Key recommendations from the Cefas report with respect to environmental regulations of aquaculture include:

  • Need to provide clear systems and guidelines and an efficient licensing process that delivers decisions within a set time frame.
  • Having a single point of contact for the aquaculture industry in the regulatory system to improve the efficiency of regulation i.e. a "one-stop-shop".
  • To provide a permitting system that is flexible enough to include mitigation practices or new techniques for the management of environmental impacts.
  • The Precautionary Principle be applied to aquaculture consistent with EU guidance ( EC 2000; EEA 2001).

It is also worth noting that the best practice examples highlight several aspects of Scotland's regulatory regime, which should not be forgotten when attempting to streamline processes.



The Tasmanian aquaculture industry is an interesting example to explore as it has shown significant expansion, by around 320% in gross value terms over a ten-year period (from 2001/2 to 2011/2), is predominately related to salmon (>90% gross value) and covers more than 10,000 leasable hectares.

Tasmania has legislation specifically relating to aquaculture, the Marine Farming Planning Act 1995, which covers establishing aquaculture zones and allocating leases. Licensing of aquaculture activities is done under relevant fisheries legislation for either marine or inland aquaculture. Marine aquaculture must occur in a specified aquaculture zone. The approvals required are:

  • A marine farming licence (under the Living Marine Resources Management Act 1995)
  • A marine farming lease for an area designated in a marine farming development plan (under the Marine Farming Planning Act 1995).

There have been 14 Marine Farm Development Plans developed under the Marine Farming Planning Act 1995, which identify specific sites for aquaculture.

Benefits and challenges

Generally Development Plans are prepared by the Department of Primary Industries, Parks, Water and Environment ( DPIPWE), and then sites defined by the plan are leased to proponents. The onus has therefore been on the regulating authority to define site sizes and locations, and undertake Environmental Impact Statements ( EISs) at a zone level. Where the DPIPWE is the planning authority, the process for allocating leases within an aquaculture zone is set out in the Marine Farming Planning Act 1995. In practice, leases have generally been allocated using some form of public application process. Applications are assessed by a Board/Panel, which then makes recommendations to the Minister.

The Marine Farming Planning Act 1995 also allows for circumstances where the marine farming zone is designated under a privately prepared draft plan or as a result of a privately requested amendment to a marine farming development plan. This has recently led to industry undertaking EIAs and amendments to plans with a view of securing sites directly.

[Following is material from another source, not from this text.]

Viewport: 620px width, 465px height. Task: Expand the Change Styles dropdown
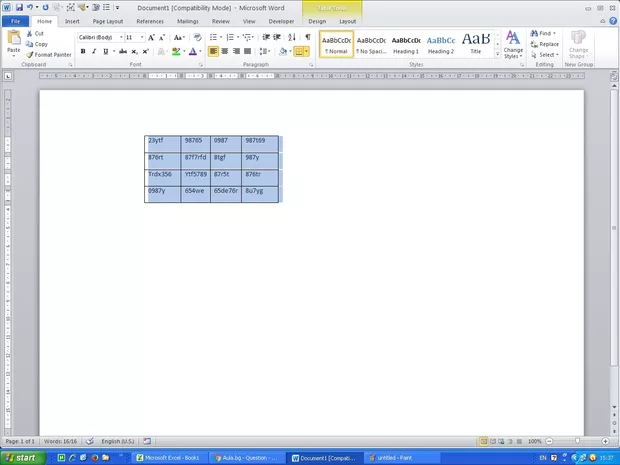513,44
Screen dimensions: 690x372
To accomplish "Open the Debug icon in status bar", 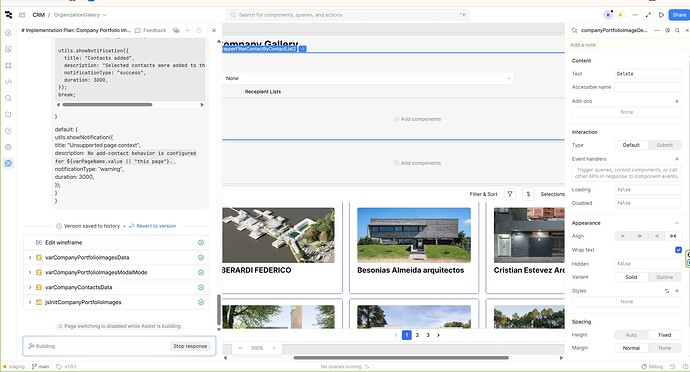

Marine Farm Development Plans specify various Management Controls, which typically include: nitrogen outputs, carrying capacity, disease controls, visual controls, monitoring requirements etc.

Lessons learnt

  • Development at a spatial zone level, including zonal Environmental Impact Statements, has allowed a relatively rapid expansion of Tasmania's aquaculture industry.
  • The onus of site selection and EIS being carried by the relevant authority reduces burden on the industry, but removes a degree of flexibility which has resulted in industry privately carrying out plan amendments and EISs with a view to securing new sites directly.